Cellular processes and underlying molecular and genetic causes of cancer.

 

Clinic at-a-glance:

A primary mission of the UCSF Helen Diller Family Comprehensive Cancer Center is to combine basic science and clinical research with patient care in order to improve cancer outcomes and trailblaze in the field of cancer prevention. Care is delivered at four UCSF-affiliated San Francisco medical centers (UCSF Medical Center at Mount Zion, UCSF Medical Center at Parnassus, San Francisco General Hospital, and the San Francisco Veterans Affairs Medical Center). Regardless of where the care is delivered it is uniformly of a very high quality. The center has pulled together a psycho-onology team that works with other supportive care programs (such as the institution’s Cancer Resource Center, Spiritual Care Services and the Symptom Management Service) to identify and address the challenges of adjusting to cancer — everything from coping with the illness and the pain it causes to the handling of the many stresses of treatment and meeting the countless emotional needs.
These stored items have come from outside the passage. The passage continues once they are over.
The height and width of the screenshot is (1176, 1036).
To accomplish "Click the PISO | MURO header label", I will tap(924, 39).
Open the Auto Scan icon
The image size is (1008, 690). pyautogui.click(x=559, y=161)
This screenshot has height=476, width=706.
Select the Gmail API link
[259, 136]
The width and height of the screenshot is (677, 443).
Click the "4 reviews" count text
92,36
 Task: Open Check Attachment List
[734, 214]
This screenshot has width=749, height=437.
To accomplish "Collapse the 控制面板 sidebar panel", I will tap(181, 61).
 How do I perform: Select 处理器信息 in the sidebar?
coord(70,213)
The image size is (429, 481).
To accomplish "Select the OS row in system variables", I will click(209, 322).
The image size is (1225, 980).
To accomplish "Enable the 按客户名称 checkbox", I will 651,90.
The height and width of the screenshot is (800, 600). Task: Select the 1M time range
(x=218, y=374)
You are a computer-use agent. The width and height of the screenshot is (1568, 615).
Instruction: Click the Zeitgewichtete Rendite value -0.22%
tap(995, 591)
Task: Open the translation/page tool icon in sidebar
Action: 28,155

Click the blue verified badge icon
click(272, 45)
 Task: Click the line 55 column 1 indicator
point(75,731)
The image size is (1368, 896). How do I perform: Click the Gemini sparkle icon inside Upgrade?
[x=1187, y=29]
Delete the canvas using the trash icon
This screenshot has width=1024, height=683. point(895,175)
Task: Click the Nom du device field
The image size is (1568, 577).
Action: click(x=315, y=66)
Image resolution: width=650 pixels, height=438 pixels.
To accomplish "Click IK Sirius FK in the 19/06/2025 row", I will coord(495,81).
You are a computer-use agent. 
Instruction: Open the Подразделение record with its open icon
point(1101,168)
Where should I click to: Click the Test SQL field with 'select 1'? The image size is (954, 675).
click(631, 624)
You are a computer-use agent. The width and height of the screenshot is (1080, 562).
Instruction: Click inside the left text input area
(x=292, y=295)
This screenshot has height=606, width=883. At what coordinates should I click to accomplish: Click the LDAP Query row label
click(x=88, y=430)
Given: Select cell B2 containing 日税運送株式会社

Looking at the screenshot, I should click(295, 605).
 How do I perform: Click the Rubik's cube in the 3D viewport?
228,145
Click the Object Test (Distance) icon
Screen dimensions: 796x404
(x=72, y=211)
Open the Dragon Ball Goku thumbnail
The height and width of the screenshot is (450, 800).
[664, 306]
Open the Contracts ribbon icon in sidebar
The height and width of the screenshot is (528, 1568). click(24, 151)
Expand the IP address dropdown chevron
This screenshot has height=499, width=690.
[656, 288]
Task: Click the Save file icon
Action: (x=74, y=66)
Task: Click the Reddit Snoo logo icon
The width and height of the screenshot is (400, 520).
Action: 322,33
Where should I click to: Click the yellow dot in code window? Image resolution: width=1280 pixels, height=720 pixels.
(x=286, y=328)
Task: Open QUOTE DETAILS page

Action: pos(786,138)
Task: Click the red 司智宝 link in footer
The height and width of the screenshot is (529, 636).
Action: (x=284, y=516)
The center’s researchers include Nobel Prize-winning scientists J. Michael Bishop and Harold Varmus (who discovered cancer-causing oncogenes and paved the way for wider discoveries concerning the role of genetic abnormalities in triggering cancer). They all strive to better understand cellular processes and the underlying molecular and genetic causes of cancer, especially defects in cell cycle control, involvement of immunologic mechanisms, and global changes in gene copy number and chromosome arrangement. Researchers often participate in clinical trials by national cooperative groups, but more frequently design and conduct their own trials of new pharmaceutical agents and gene therapies, as well as improvements on existing drug regimens and radiotherapeutic treatments.